> Deine Aufgabe
Nenne bitte den Ortsverein, in dem die erzählende Person laut dem zitierten Auszug unten von Anfang an mitgearbeitet hat.

> Zitierter Auszug
┄┄┄┄┄┄┄┄┄┄

Meine Partei und ich

Ich bin, wie wahrscheinlich die allermeisten Kinder der sogenannten Nachkriegsgeneration, mit vielen Geschwistern in einem bescheidenen Zuhause aufgewachsen. Schon früh haben mich die politischen und gesellschaftlichen Probleme dieser Zeit beschäftigt. Ein großes Thema war für mich dabei auch immer wieder der 2. Weltkrieg und die damit verbundene Auseinandersetzung mit meinem Vater, einem Wehrmachtssoldaten. Die Diskussion und Konfrontation habe ich niemals gescheut. Aber auch das Thema „soziale Gerechtigkeit“ hat mich seit frühster Kindheit umgetrieben.

Irgendwann reichten mir die Diskussionen mit Freunden und Familie oder der Blick in die Zeitung nicht mehr. Mir wurde sehr schnell bewusst, dass ich mich aktiv einmischen musste, wenn ich etwas bewegen und verändern wollte.

Meine politische Heimat ist die Sozialdemokratische Partei Deutschland. Das war immer klar und stand immer außer Frage. Also entschied ich mich mit Mitte 20 nach der Geburt meiner Tochter Tomke 1986 zum Eintritt in die SPD.

Hanne Und Spd

Seither bin ich für die Partei aktiv. Parteiarbeit gehört zu meinem Leben dazu. Parteimitglied bin ich mit Leib und Seele. Seit Anfang an habe ich aktiv in meinem Heimatortsverein Bunde mitgearbeitet. Später habe ich mich auch in die Parteiarbeit auf Kreis-, Bezirks- und Landesebene eingebracht, auch in verantwortlicher Position. Und das tue ich mit Begeisterung bis heute.

Trotz einiger Querelen und Streitigkeiten, die natürlich in jeder Partei vorkommen, und einer für die SPD typische, sehr ausgeprägte und lebhafte Diskussionskultur, bin ich in der SPD nach wie vor zuhause. Hier bin ich einfach richtig!

┄┄┄┄┄┄┄┄┄┄

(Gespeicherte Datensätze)

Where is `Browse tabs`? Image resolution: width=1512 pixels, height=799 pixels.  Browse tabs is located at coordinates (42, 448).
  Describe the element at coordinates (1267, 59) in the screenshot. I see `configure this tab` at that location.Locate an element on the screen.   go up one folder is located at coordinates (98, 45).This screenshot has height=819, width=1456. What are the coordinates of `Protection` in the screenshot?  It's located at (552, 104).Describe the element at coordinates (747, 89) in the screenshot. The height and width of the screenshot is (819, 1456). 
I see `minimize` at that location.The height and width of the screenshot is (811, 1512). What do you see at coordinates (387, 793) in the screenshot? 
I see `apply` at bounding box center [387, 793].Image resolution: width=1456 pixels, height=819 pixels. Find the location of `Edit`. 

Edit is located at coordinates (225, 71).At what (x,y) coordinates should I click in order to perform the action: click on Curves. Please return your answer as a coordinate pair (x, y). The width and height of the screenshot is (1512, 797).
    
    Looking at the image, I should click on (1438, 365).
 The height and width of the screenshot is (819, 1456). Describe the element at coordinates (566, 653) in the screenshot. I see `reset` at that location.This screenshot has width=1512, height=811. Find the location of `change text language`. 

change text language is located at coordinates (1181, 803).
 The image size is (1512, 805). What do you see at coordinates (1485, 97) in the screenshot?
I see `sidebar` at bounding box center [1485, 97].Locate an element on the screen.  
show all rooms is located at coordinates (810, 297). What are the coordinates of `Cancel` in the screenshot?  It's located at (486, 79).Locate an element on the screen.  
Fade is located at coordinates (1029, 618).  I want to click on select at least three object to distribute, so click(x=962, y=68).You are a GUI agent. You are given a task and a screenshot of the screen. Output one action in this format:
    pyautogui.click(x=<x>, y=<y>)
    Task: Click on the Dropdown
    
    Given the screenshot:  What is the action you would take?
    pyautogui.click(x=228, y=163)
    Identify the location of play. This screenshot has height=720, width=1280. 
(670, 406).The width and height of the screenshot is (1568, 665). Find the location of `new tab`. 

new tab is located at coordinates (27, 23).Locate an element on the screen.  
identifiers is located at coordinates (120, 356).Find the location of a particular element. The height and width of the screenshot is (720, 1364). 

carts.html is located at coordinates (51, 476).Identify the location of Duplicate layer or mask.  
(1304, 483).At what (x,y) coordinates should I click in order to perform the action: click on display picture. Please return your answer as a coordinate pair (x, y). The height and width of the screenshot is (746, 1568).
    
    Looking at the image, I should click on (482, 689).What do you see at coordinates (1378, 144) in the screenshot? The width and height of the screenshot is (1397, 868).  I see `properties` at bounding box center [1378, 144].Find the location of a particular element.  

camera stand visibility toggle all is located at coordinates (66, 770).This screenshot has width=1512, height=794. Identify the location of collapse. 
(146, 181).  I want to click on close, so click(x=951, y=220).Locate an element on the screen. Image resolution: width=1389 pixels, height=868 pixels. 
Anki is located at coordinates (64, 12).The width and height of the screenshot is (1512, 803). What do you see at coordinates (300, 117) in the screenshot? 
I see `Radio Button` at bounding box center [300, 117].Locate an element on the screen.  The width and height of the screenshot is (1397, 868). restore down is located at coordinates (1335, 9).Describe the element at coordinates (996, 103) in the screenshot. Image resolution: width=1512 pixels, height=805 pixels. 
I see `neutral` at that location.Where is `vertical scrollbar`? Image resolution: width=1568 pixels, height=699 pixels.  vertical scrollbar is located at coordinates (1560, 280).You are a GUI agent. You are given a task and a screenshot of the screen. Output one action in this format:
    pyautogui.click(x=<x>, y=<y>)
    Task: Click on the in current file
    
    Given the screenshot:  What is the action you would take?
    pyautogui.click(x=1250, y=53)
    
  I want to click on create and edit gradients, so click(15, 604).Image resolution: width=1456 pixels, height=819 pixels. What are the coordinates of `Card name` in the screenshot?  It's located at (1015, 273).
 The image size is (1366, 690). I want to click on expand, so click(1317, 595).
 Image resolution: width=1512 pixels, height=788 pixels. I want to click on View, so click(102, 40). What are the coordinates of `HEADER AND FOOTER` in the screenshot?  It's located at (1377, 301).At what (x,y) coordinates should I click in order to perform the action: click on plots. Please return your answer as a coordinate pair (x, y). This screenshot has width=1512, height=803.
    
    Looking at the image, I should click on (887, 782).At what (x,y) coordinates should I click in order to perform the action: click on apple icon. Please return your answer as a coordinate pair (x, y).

┄┄┄┄┄┄┄┄┄┄

> Ergebnis dieser Aufgabe
Im Heimatortsverein Bunde.